Extracted data:
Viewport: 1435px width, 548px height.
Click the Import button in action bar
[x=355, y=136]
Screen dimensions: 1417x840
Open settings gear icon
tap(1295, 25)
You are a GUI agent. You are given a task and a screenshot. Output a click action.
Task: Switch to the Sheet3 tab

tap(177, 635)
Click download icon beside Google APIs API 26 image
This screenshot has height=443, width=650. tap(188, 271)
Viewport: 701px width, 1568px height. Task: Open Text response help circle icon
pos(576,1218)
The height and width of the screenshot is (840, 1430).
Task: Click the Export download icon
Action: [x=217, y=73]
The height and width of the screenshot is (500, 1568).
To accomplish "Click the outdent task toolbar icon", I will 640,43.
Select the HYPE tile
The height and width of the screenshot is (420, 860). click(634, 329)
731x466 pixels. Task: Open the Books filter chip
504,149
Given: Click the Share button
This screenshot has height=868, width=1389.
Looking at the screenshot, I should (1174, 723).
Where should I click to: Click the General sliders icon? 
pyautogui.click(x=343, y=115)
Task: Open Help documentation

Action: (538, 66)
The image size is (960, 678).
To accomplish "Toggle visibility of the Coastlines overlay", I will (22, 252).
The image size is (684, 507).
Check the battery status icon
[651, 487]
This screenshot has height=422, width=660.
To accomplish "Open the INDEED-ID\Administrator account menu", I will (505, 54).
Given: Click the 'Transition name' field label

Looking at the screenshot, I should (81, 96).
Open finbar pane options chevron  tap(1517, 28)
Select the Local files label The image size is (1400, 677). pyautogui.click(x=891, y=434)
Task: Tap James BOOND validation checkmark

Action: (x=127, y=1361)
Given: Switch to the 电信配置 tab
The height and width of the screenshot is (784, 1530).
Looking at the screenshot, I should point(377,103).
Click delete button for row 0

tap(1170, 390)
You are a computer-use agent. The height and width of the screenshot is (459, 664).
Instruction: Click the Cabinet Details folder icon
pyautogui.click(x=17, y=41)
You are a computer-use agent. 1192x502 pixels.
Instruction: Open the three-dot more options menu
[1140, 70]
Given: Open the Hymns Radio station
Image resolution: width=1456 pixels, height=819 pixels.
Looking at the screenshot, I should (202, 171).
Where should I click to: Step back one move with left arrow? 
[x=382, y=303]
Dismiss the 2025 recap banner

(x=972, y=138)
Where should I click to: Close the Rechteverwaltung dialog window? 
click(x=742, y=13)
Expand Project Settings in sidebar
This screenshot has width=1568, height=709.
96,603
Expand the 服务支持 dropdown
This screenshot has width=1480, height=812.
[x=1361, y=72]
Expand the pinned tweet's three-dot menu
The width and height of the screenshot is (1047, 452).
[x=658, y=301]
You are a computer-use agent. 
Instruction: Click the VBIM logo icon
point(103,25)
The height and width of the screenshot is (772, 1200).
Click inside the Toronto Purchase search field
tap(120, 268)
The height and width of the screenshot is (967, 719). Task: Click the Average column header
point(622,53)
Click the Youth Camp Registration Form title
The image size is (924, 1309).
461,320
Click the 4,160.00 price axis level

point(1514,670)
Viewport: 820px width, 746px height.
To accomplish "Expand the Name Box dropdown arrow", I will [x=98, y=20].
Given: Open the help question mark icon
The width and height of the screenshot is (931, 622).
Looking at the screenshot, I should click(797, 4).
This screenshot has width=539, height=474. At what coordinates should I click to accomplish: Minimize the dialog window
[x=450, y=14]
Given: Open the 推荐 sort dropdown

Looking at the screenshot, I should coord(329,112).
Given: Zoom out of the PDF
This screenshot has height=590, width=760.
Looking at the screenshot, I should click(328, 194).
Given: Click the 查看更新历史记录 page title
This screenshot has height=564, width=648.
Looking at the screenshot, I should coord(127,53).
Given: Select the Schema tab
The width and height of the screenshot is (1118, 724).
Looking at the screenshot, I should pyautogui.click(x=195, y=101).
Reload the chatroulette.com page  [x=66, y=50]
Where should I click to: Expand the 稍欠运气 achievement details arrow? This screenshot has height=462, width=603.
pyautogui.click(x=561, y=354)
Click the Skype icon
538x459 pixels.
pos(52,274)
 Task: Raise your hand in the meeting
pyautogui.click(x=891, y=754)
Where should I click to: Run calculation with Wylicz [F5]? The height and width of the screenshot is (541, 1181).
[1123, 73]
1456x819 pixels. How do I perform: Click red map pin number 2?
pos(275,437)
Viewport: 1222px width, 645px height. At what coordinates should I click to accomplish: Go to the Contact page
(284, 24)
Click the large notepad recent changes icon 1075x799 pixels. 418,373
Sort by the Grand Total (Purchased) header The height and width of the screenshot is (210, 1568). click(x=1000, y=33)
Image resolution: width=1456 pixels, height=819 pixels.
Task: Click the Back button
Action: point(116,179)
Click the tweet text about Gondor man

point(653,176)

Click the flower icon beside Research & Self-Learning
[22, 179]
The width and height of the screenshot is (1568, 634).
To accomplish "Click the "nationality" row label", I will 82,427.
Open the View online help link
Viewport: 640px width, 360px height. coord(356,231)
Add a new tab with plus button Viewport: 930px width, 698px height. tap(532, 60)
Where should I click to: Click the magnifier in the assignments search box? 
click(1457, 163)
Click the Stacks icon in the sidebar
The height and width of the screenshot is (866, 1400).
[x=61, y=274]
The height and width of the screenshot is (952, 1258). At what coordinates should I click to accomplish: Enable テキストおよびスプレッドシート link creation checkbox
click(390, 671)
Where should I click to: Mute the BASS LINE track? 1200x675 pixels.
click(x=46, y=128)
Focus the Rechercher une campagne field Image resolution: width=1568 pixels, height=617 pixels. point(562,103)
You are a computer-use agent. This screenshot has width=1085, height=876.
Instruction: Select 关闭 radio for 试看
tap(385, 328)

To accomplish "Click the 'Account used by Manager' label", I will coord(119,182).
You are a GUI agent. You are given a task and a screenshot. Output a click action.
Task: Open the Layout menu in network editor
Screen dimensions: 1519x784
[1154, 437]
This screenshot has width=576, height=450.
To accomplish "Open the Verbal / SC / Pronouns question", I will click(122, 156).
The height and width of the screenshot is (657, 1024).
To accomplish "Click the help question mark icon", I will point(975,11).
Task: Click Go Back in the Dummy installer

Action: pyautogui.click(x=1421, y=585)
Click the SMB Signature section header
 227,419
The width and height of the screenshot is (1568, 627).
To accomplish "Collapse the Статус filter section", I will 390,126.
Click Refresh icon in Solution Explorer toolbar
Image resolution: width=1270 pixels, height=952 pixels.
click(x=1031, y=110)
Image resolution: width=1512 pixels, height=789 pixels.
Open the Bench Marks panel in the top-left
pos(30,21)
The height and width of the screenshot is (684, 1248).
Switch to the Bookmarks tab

Requirement: Reproduce every one of the records above exactly as they appear, line for line.

Solved exercise:
Viewport: 1435px width, 548px height.
Click the Import button in action bar
[x=355, y=136]
Screen dimensions: 1417x840
Open settings gear icon
tap(1295, 25)
You are a GUI agent. You are given a task and a screenshot. Output a click action.
Task: Switch to the Sheet3 tab

tap(177, 635)
Click download icon beside Google APIs API 26 image
This screenshot has height=443, width=650. tap(188, 271)
Viewport: 701px width, 1568px height. Task: Open Text response help circle icon
pos(576,1218)
The height and width of the screenshot is (840, 1430).
Task: Click the Export download icon
Action: [x=217, y=73]
The height and width of the screenshot is (500, 1568).
To accomplish "Click the outdent task toolbar icon", I will 640,43.
Select the HYPE tile
The height and width of the screenshot is (420, 860). click(634, 329)
731x466 pixels. Task: Open the Books filter chip
504,149
Given: Click the Share button
This screenshot has height=868, width=1389.
Looking at the screenshot, I should (1174, 723).
Where should I click to: Click the General sliders icon? 
pyautogui.click(x=343, y=115)
Task: Open Help documentation

Action: (538, 66)
The image size is (960, 678).
To accomplish "Toggle visibility of the Coastlines overlay", I will (22, 252).
The image size is (684, 507).
Check the battery status icon
[651, 487]
This screenshot has height=422, width=660.
To accomplish "Open the INDEED-ID\Administrator account menu", I will (505, 54).
Given: Click the 'Transition name' field label

Looking at the screenshot, I should (81, 96).
Open finbar pane options chevron  tap(1517, 28)
Select the Local files label The image size is (1400, 677). pyautogui.click(x=891, y=434)
Task: Tap James BOOND validation checkmark

Action: (x=127, y=1361)
Given: Switch to the 电信配置 tab
The height and width of the screenshot is (784, 1530).
Looking at the screenshot, I should point(377,103).
Click delete button for row 0

tap(1170, 390)
You are a computer-use agent. The height and width of the screenshot is (459, 664).
Instruction: Click the Cabinet Details folder icon
pyautogui.click(x=17, y=41)
You are a computer-use agent. 1192x502 pixels.
Instruction: Open the three-dot more options menu
[1140, 70]
Given: Open the Hymns Radio station
Image resolution: width=1456 pixels, height=819 pixels.
Looking at the screenshot, I should (202, 171).
Where should I click to: Step back one move with left arrow? 
[x=382, y=303]
Dismiss the 2025 recap banner

(x=972, y=138)
Where should I click to: Close the Rechteverwaltung dialog window? 
click(x=742, y=13)
Expand Project Settings in sidebar
This screenshot has width=1568, height=709.
96,603
Expand the 服务支持 dropdown
This screenshot has width=1480, height=812.
[x=1361, y=72]
Expand the pinned tweet's three-dot menu
The width and height of the screenshot is (1047, 452).
[x=658, y=301]
You are a computer-use agent. 
Instruction: Click the VBIM logo icon
point(103,25)
The height and width of the screenshot is (772, 1200).
Click inside the Toronto Purchase search field
tap(120, 268)
The height and width of the screenshot is (967, 719). Task: Click the Average column header
point(622,53)
Click the Youth Camp Registration Form title
The image size is (924, 1309).
461,320
Click the 4,160.00 price axis level

point(1514,670)
Viewport: 820px width, 746px height.
To accomplish "Expand the Name Box dropdown arrow", I will [x=98, y=20].
Given: Open the help question mark icon
The width and height of the screenshot is (931, 622).
Looking at the screenshot, I should click(797, 4).
This screenshot has width=539, height=474. At what coordinates should I click to accomplish: Minimize the dialog window
[x=450, y=14]
Given: Open the 推荐 sort dropdown

Looking at the screenshot, I should coord(329,112).
Given: Zoom out of the PDF
This screenshot has height=590, width=760.
Looking at the screenshot, I should click(328, 194).
Given: Click the 查看更新历史记录 page title
This screenshot has height=564, width=648.
Looking at the screenshot, I should coord(127,53).
Given: Select the Schema tab
The width and height of the screenshot is (1118, 724).
Looking at the screenshot, I should pyautogui.click(x=195, y=101).
Reload the chatroulette.com page  [x=66, y=50]
Where should I click to: Expand the 稍欠运气 achievement details arrow? This screenshot has height=462, width=603.
pyautogui.click(x=561, y=354)
Click the Skype icon
538x459 pixels.
pos(52,274)
 Task: Raise your hand in the meeting
pyautogui.click(x=891, y=754)
Where should I click to: Run calculation with Wylicz [F5]? The height and width of the screenshot is (541, 1181).
[1123, 73]
1456x819 pixels. How do I perform: Click red map pin number 2?
pos(275,437)
Viewport: 1222px width, 645px height. At what coordinates should I click to accomplish: Go to the Contact page
(284, 24)
Click the large notepad recent changes icon 1075x799 pixels. 418,373
Sort by the Grand Total (Purchased) header The height and width of the screenshot is (210, 1568). click(x=1000, y=33)
Image resolution: width=1456 pixels, height=819 pixels.
Task: Click the Back button
Action: point(116,179)
Click the tweet text about Gondor man

point(653,176)

Click the flower icon beside Research & Self-Learning
[22, 179]
The width and height of the screenshot is (1568, 634).
To accomplish "Click the "nationality" row label", I will 82,427.
Open the View online help link
Viewport: 640px width, 360px height. coord(356,231)
Add a new tab with plus button Viewport: 930px width, 698px height. tap(532, 60)
Where should I click to: Click the magnifier in the assignments search box? 
click(1457, 163)
Click the Stacks icon in the sidebar
The height and width of the screenshot is (866, 1400).
[x=61, y=274]
The height and width of the screenshot is (952, 1258). At what coordinates should I click to accomplish: Enable テキストおよびスプレッドシート link creation checkbox
click(390, 671)
Where should I click to: Mute the BASS LINE track? 1200x675 pixels.
click(x=46, y=128)
Focus the Rechercher une campagne field Image resolution: width=1568 pixels, height=617 pixels. point(562,103)
You are a computer-use agent. This screenshot has width=1085, height=876.
Instruction: Select 关闭 radio for 试看
tap(385, 328)

To accomplish "Click the 'Account used by Manager' label", I will coord(119,182).
You are a GUI agent. You are given a task and a screenshot. Output a click action.
Task: Open the Layout menu in network editor
Screen dimensions: 1519x784
[1154, 437]
This screenshot has width=576, height=450.
To accomplish "Open the Verbal / SC / Pronouns question", I will click(122, 156).
The height and width of the screenshot is (657, 1024).
To accomplish "Click the help question mark icon", I will point(975,11).
Task: Click Go Back in the Dummy installer

Action: pyautogui.click(x=1421, y=585)
Click the SMB Signature section header
 227,419
The width and height of the screenshot is (1568, 627).
To accomplish "Collapse the Статус filter section", I will 390,126.
Click Refresh icon in Solution Explorer toolbar
Image resolution: width=1270 pixels, height=952 pixels.
click(x=1031, y=110)
Image resolution: width=1512 pixels, height=789 pixels.
Open the Bench Marks panel in the top-left
pos(30,21)
The height and width of the screenshot is (684, 1248).
Switch to the Bookmarks tab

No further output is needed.